Egypt’s public prosecutor has ordered the release of al-Jazeera journalist Abdullah Elshamy on medical grounds.
Elshamy has been on hunger strike for nearly five months to protest against his detention without charge.
He was arrested last August when police broke up a protest by supporters of deposed president Mohammed Morsi.
Earlier, a court in Cairo said it would deliver its verdict next week in the case of three other al-Jazeera journalists detained in December.
Former BBC correspondent Peter Greste and his colleagues Mohamed Fahmy and Baher Mohamed are accused of spreading false news and collaborating with Mr Morsi’s Muslim Brotherhood, which has been designated a terrorist organisation by the government.
Prosecutors have demanded the maximum penalty of at least 15 years in prison for all the defendants, who deny all the charges.
Elshamy, who is reported to be in poor health, was one of 13 people who the prosecutor general decided to free on health grounds on Monday.

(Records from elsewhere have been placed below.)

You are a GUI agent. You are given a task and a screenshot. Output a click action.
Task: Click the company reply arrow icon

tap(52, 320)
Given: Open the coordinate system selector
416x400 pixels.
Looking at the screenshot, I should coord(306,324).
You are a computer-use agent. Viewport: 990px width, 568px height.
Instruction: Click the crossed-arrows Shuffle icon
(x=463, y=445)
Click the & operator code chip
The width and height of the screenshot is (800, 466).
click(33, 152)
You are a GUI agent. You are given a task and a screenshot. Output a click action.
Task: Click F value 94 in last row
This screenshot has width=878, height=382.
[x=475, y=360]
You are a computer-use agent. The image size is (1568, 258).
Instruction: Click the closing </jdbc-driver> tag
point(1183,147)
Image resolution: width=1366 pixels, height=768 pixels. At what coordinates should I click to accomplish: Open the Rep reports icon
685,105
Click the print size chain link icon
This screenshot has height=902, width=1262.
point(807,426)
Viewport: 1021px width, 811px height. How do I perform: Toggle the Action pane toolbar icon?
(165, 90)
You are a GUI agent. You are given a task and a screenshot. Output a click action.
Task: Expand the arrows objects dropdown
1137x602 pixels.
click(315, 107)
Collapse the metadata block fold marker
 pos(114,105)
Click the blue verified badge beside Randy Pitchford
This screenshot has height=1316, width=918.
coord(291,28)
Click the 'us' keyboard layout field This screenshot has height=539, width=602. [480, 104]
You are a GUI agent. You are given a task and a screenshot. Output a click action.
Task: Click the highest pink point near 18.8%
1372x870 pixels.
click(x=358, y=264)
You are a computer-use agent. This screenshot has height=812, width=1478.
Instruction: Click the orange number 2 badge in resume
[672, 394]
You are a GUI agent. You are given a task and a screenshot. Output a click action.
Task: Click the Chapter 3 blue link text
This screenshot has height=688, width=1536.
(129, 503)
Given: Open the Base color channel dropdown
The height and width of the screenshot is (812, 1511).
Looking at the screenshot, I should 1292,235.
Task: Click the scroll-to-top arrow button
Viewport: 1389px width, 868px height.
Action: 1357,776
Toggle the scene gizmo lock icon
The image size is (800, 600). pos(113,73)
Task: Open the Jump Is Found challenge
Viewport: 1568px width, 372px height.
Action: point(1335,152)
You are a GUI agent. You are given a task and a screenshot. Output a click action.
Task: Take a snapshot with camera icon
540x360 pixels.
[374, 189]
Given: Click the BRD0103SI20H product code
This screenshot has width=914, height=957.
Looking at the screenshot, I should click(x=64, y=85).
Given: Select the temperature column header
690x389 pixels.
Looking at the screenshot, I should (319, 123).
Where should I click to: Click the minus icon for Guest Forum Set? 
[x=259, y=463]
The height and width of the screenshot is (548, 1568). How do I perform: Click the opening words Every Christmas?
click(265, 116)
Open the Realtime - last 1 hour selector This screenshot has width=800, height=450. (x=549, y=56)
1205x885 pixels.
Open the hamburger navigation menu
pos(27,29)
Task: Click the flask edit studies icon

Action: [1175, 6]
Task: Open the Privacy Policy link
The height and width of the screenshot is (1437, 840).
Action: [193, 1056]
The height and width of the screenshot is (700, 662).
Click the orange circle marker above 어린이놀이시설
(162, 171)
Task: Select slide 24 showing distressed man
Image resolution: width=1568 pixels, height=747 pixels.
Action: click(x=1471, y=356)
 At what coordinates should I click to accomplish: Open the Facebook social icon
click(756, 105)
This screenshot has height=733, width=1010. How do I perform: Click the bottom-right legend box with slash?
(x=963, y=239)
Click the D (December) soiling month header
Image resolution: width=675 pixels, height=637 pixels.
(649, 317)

The other 12 were supporters of the Brotherhood.
Elshamy’s family told the AFP news agency in May that he had shed 40kg (88lb) since he began his hunger strike.
“Our request to release Abdullah was accepted by the prosecutor general,” his lawyer, Shaaban Saeed, said on Monday. “He will be out of Torah prison once we finish the release procedures [on Tuesday] morning.”
Elshamy works for al-Jazeera’s Arabic channel.
The Qatar-based network was banned from operating inside Egypt after the authorities accused it of broadcasting reports sympathetic to Mr Morsi and the Brotherhood. Al-Jazeera has consistently denied the allegations.